§ SOURCE DATA
* * * * * * *

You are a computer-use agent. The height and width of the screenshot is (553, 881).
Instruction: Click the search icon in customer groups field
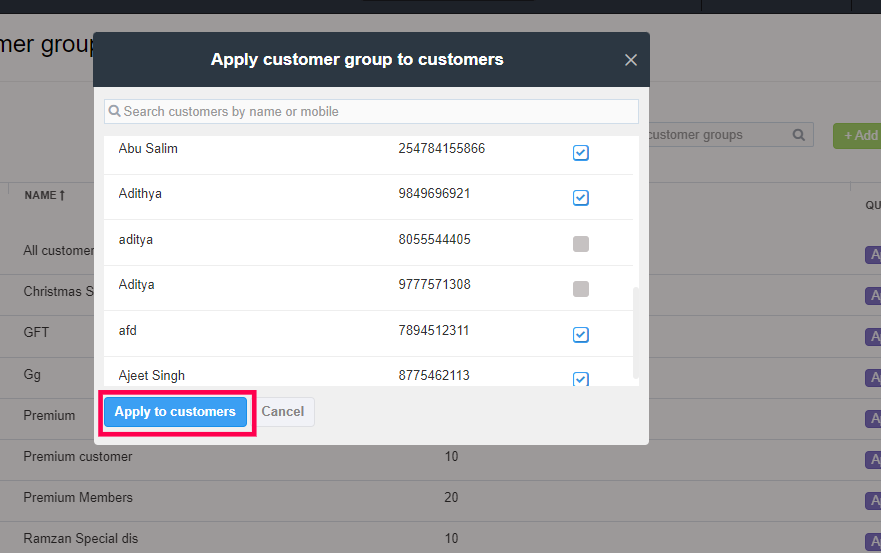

* * * * * * *

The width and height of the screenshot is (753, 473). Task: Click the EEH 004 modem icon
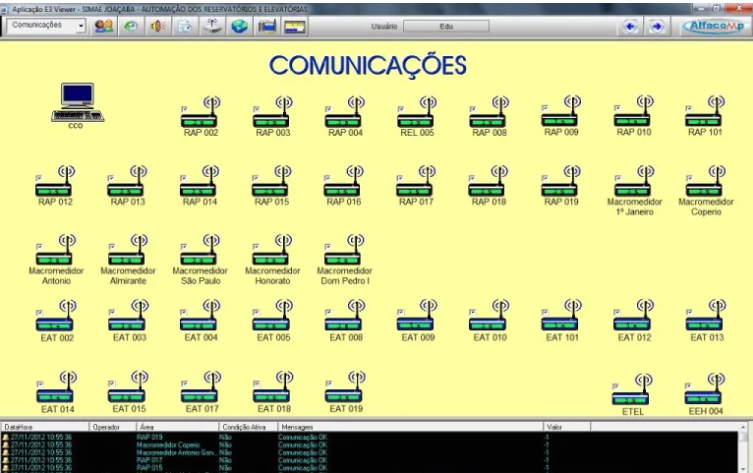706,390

* * * * * * *

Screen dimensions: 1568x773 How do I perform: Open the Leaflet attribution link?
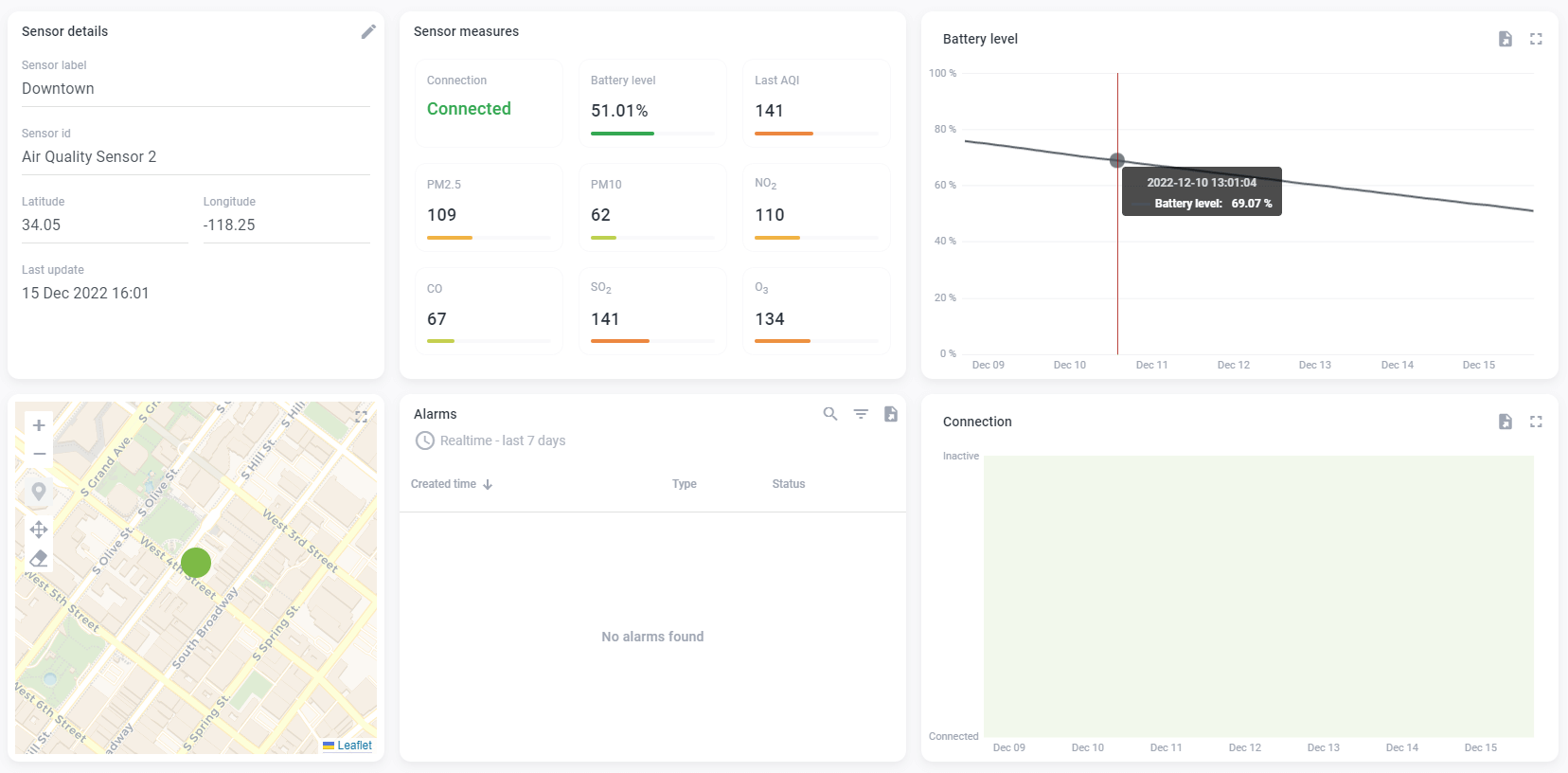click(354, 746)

* * * * * * *

§ YOUR ASSIGNMENT
Taking the entries above, write out exactly the lines starting with the line containing "You are a computer-use" and going on through the line containing "Instruction: Click the", both included, and nothing else.

§ WRITTEN RESPONSE
You are a computer-use agent. The height and width of the screenshot is (553, 881).
Instruction: Click the search icon in customer groups field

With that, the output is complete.